* [原文抜粋]
独自ドメインメールを送っても返事がなかったり、いつも送信してくるメールの相手先からのメールが届かない…。ひょっとしたら、メールがうまく送受信されていないかもしれません。そしてその原因は「Gmail」に関係しているかもしれません。
実際にはいろんな要素が複雑にからみあってメールが届きにくくなっています。サイバー攻撃が急増していることから、インターネット上のセキュリティが強化されています。使っているインターネットサービスやレンタルサーバーの設定の状況などによっては、メールが届かなくなってしまっています。
そして、その背景にはGmailが関わっていることが多いです。
独自ドメインのメールが届かない
メールが届かなくなった原因を調べましょう
メールの送受信がうまくできなくなったり、メールが届かなくなった直接的な原因には以下のことがあげられます。
・メールのセキュリティ強化によりメールソフトの設定方法が変わったことでうまく送受信されていない(587や995などのポート番号設定が間違っているケースが多いです)
・メールソフトの迷惑メールフィルタにひっかかっている(迷惑メールフォルダやゴミ箱を確認してください)
・利用しているレンタルサーバーのセキュリティ強化により迷惑メール判定され、サーバ内の迷惑メールフォルダに隔離されている(すでに消失している可能性もあります)
・利用しているPCのセキュリティ対策ソフトの判定強化で特定のメール送受信がブロックされている
・メールをGmailに転送しているが、Gmailでメールが受信できていない(迷惑メール判定されている)
・最近のセキュリティ強化などによりメールがロスト(紛失)してしまっている
考えられる原因については対策をきちんとすれば解決できることもあります。
自分のメールサーバの認証状況を確認するサービスがあります
設定している独自ドメインの認証状況を確認するWEBサービスがあります。

* [次の課題]
a) メール不達についての文章の「実際にはいろんな要素が複雑に」から「は以下のことがあげられます。」までを書き写し、「サイバー攻撃」を「不正アクセス」に変えてください。
b) メール不達についての文章で、設定の間違いが多いポート番号として挙げられている番号は何か。

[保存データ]
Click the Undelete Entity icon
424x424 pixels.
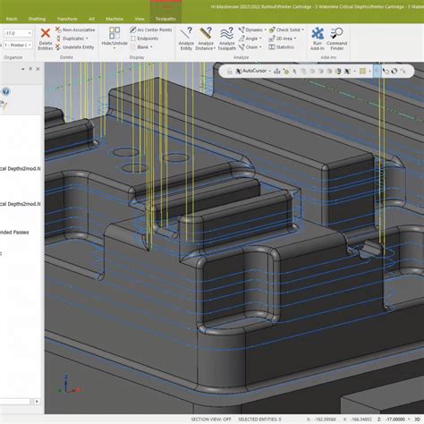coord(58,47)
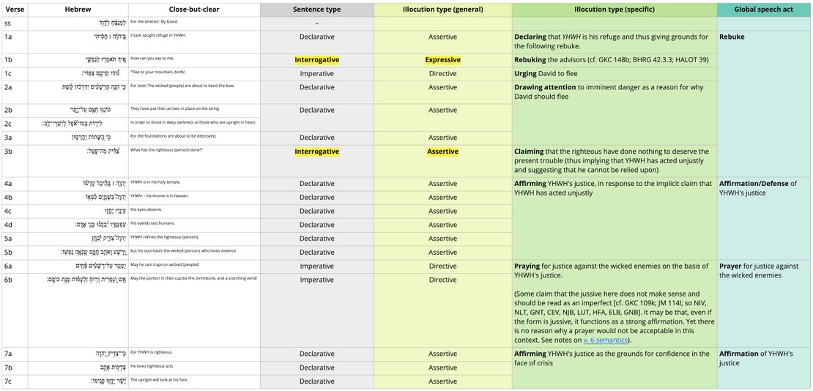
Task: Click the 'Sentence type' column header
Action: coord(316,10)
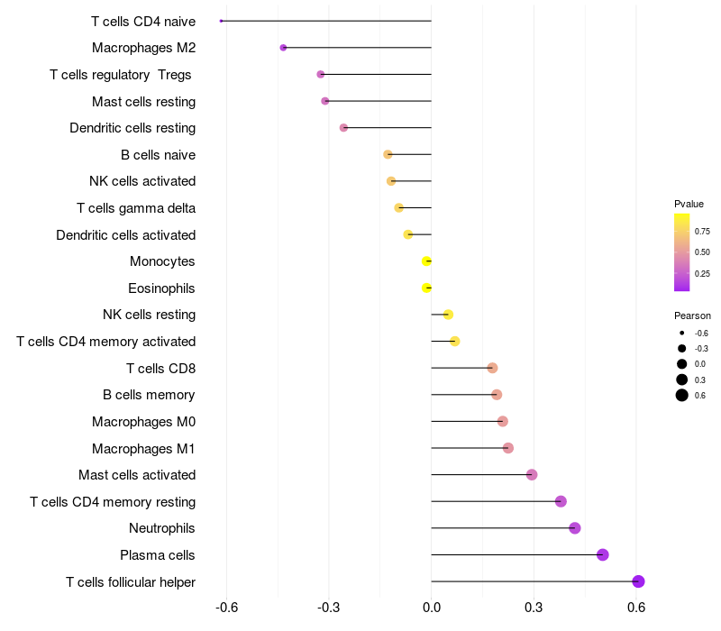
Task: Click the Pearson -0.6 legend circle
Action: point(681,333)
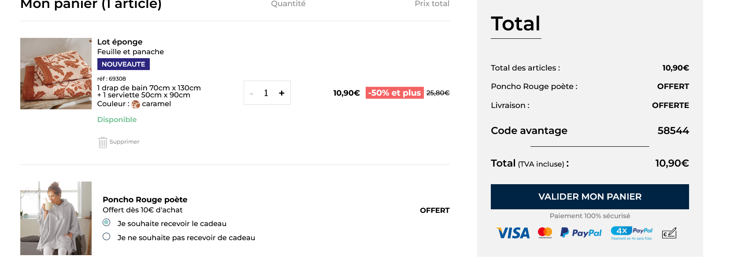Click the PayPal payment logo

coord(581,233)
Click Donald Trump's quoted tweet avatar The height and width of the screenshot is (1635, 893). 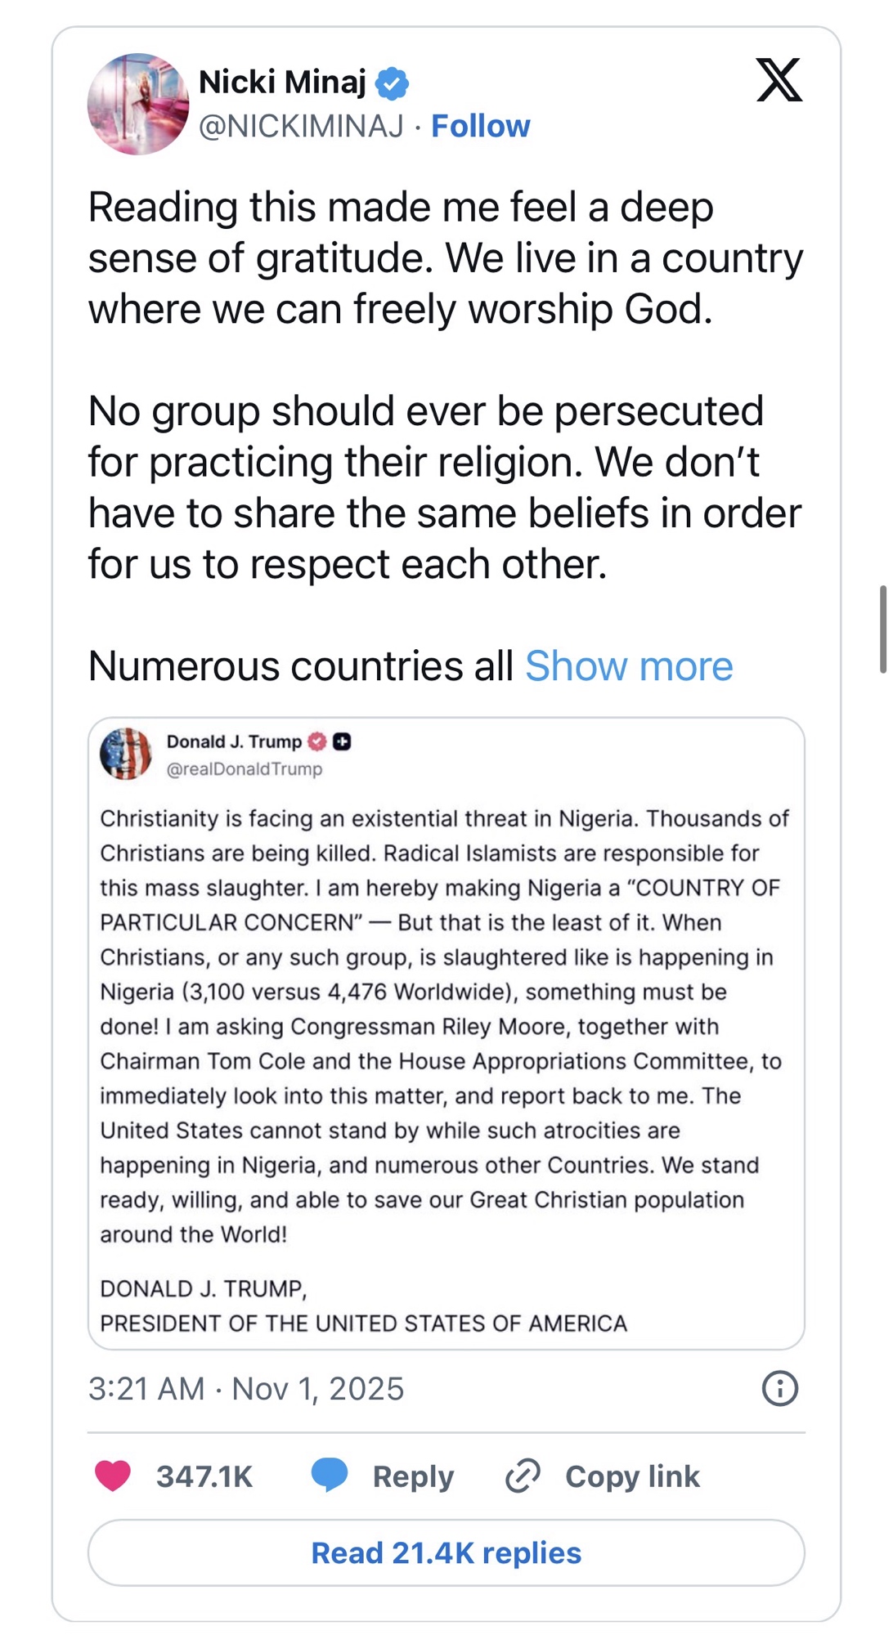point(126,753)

* [解答]
a)
実際にはいろんな要素が複雑にからみあってメールが届きにくくなっています。不正アクセスが急増していることから、インターネット上のセキュリティが強化されています。使っているインターネットサービスやレンタルサーバーの設定の状況などによっては、メールが届かなくなってしまっています。
そして、その背景にはGmailが関わっていることが多いです。
独自ドメインのメールが届かない
メールが届かなくなった原因を調べましょう
メールの送受信がうまくできなくなったり、メールが届かなくなった直接的な原因には以下のことがあげられます。

b) 587や995など。